(Stored data entries)
· · ·
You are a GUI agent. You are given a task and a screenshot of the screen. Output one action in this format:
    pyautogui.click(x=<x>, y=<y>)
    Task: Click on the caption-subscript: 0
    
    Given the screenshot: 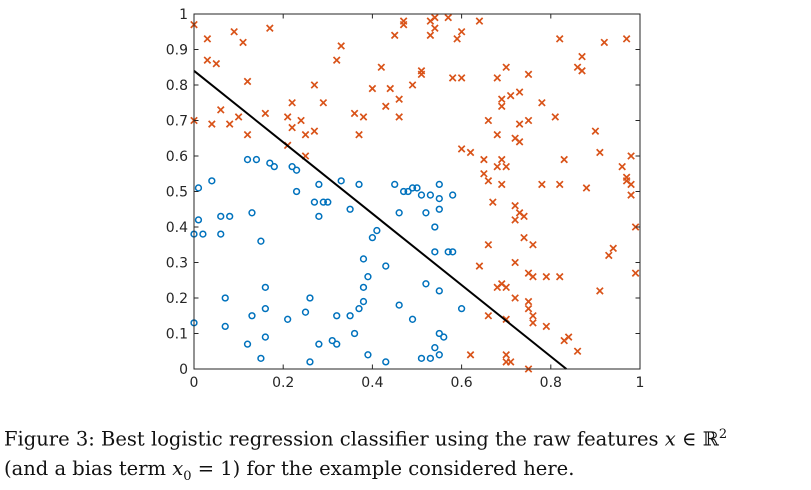 What is the action you would take?
    pyautogui.click(x=188, y=476)
    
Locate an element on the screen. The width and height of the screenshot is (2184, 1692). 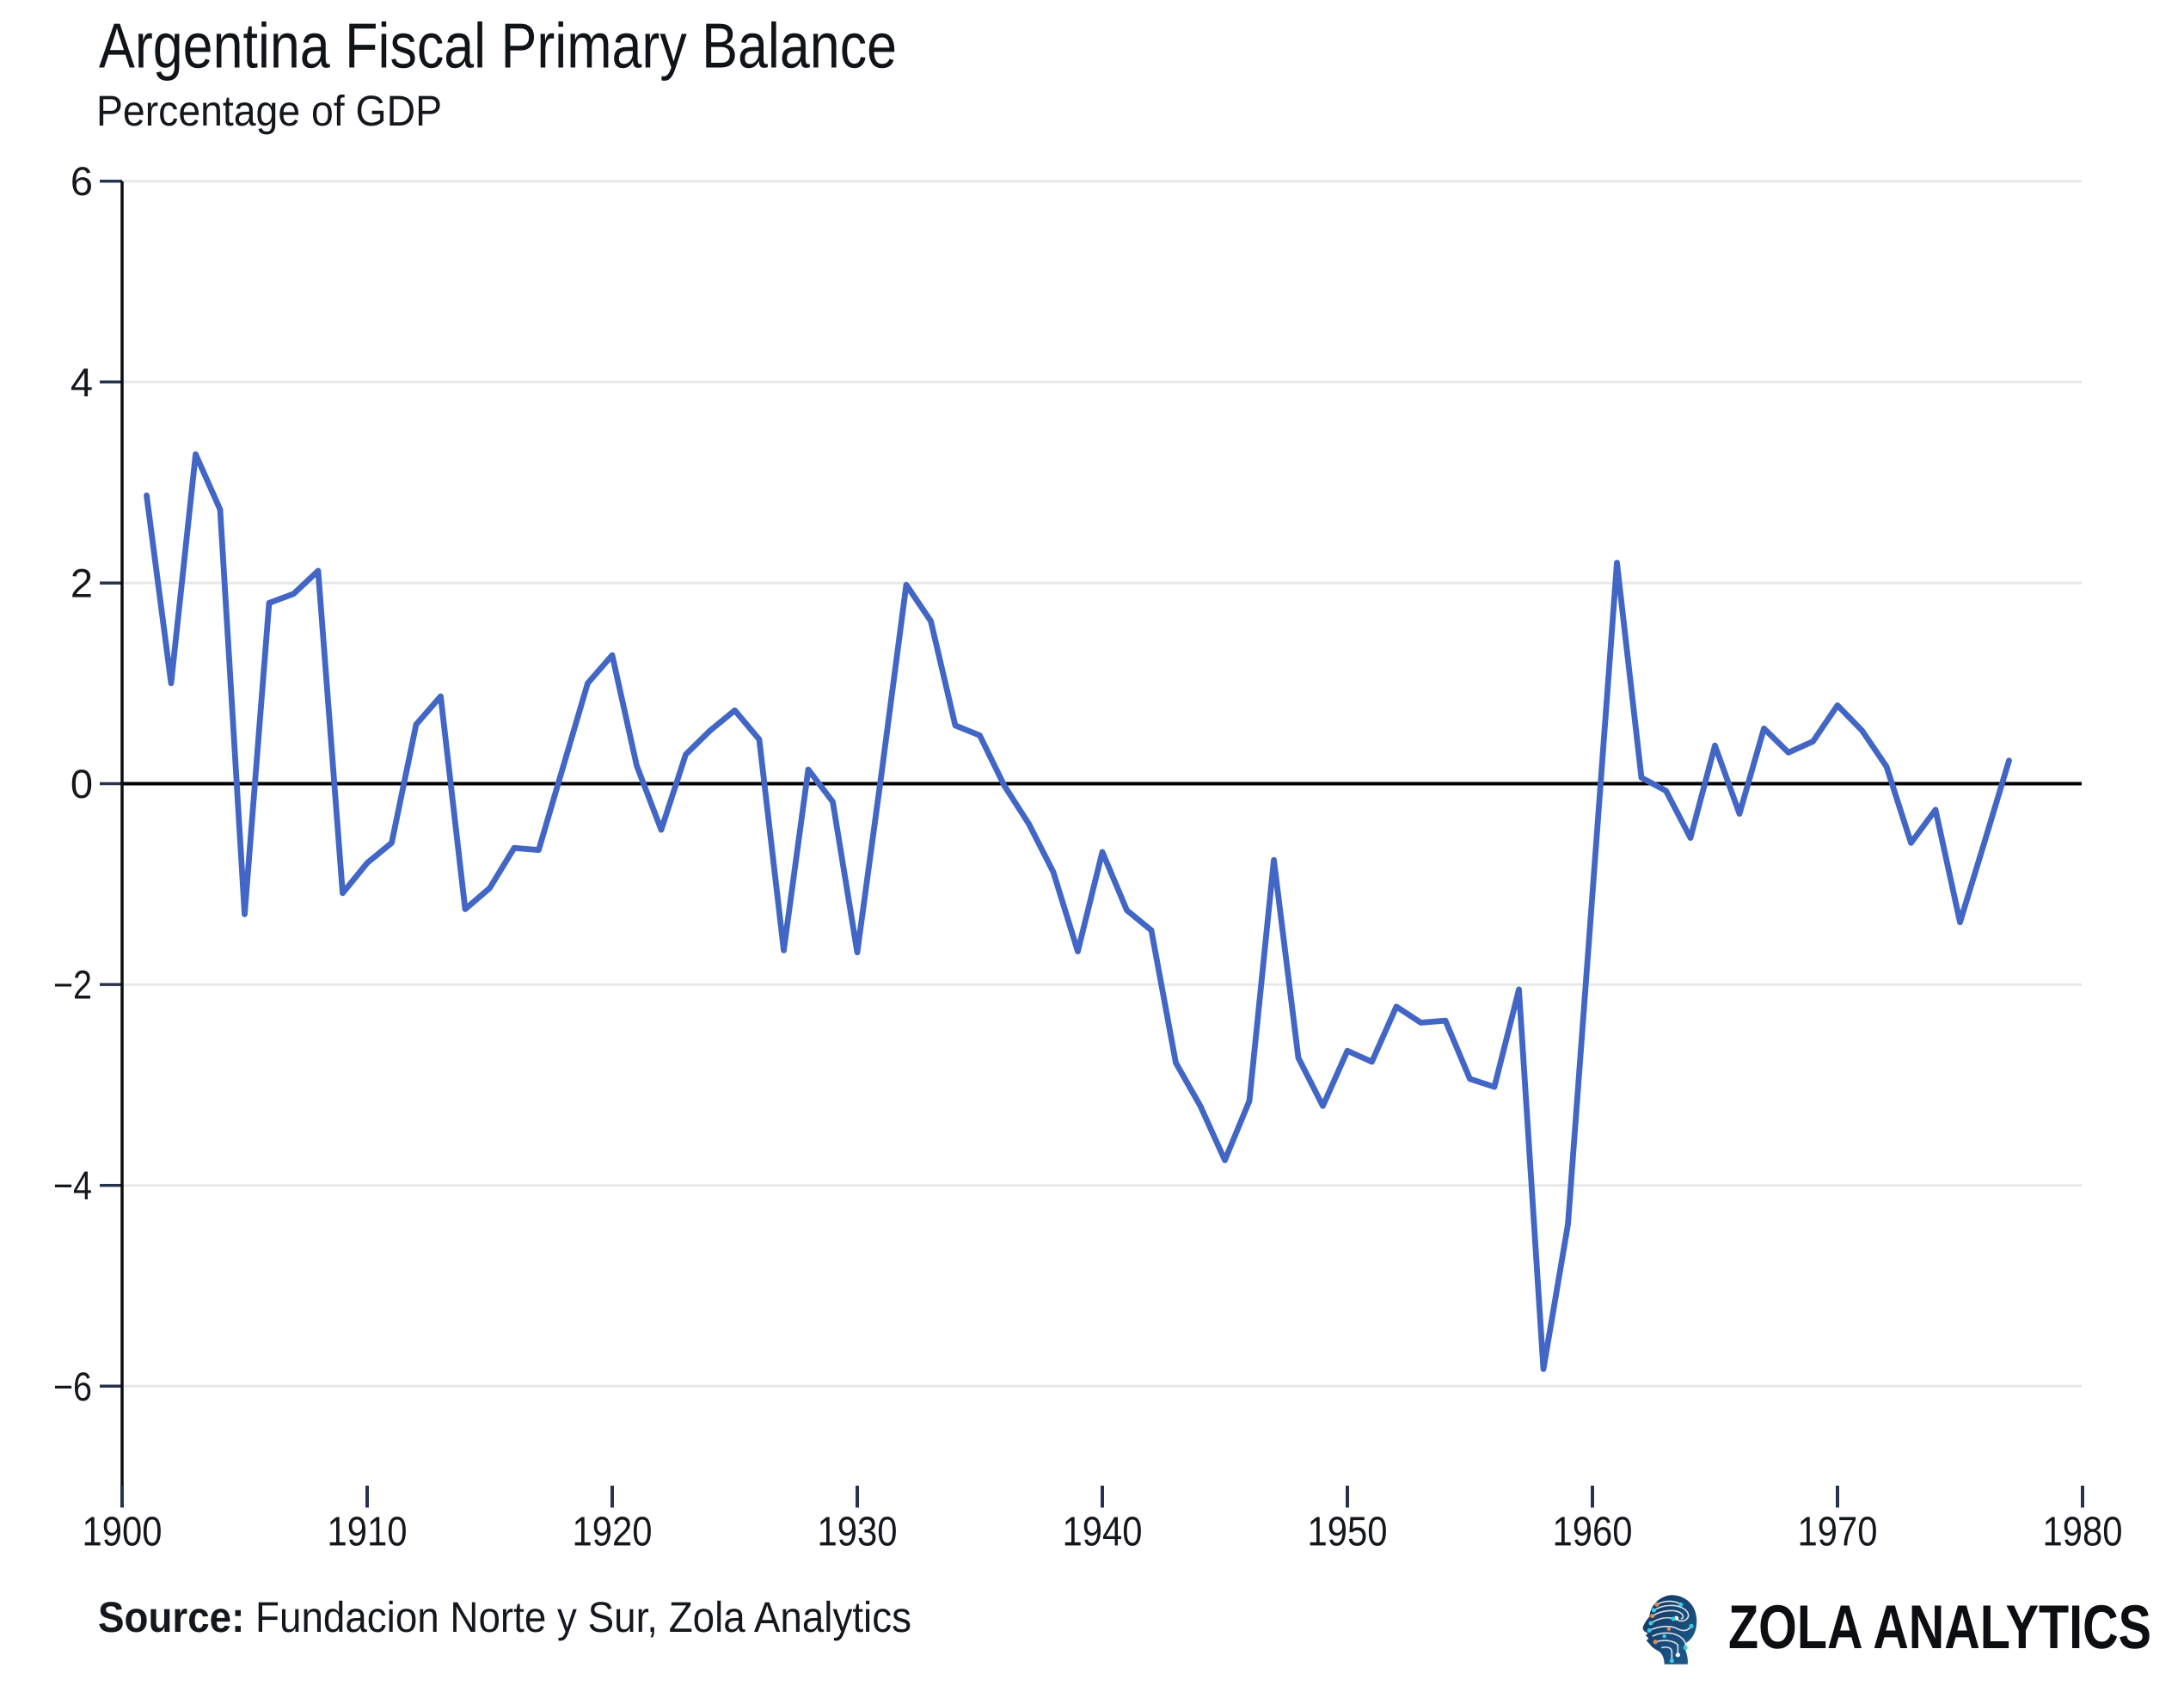
svg-text:Argentina Fiscal Primary Balan: Argentina Fiscal Primary Balance is located at coordinates (498, 46).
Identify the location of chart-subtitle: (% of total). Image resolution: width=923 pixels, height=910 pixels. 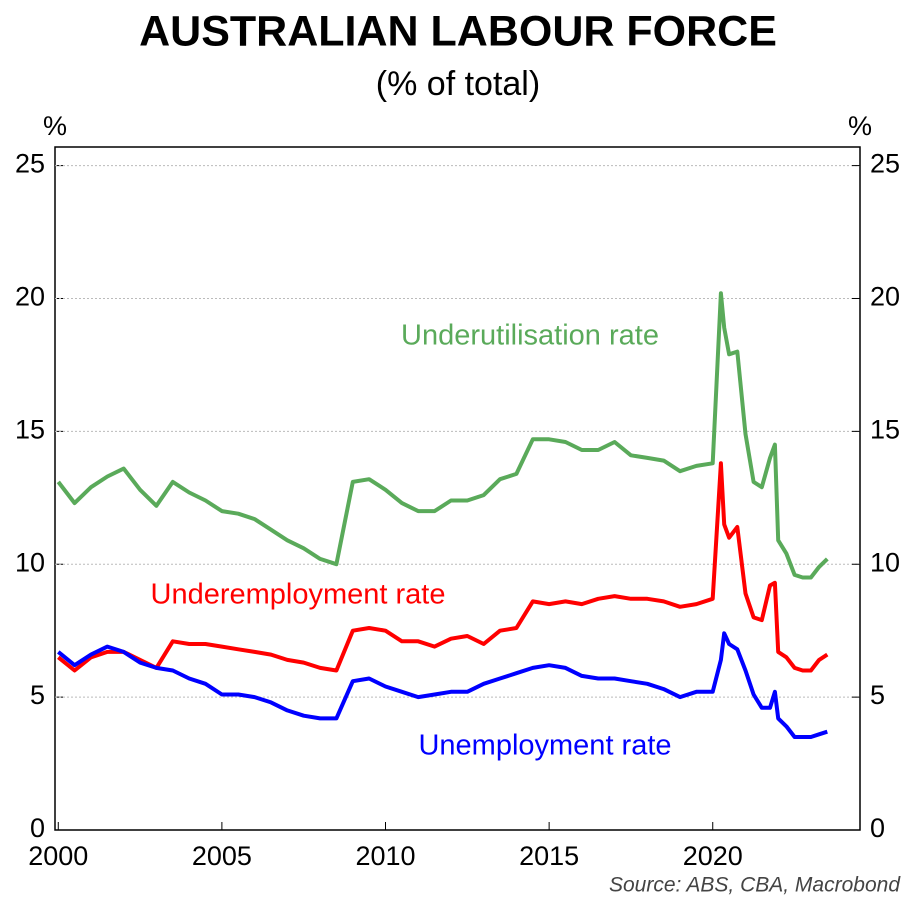
(458, 84).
· · ·
Repeat the records word for word, starting at the line that contains "Locate an element" and continuing through the end of the records. Omit the pictures from your reply.

▶ _SOLUTION BELOW_
Locate an element on the screen. The width and height of the screenshot is (2184, 1692). 
svg-text:Argentina Fiscal Primary Balan: Argentina Fiscal Primary Balance is located at coordinates (498, 46).
Identify the location of chart-subtitle: (% of total). Image resolution: width=923 pixels, height=910 pixels. 
(458, 84).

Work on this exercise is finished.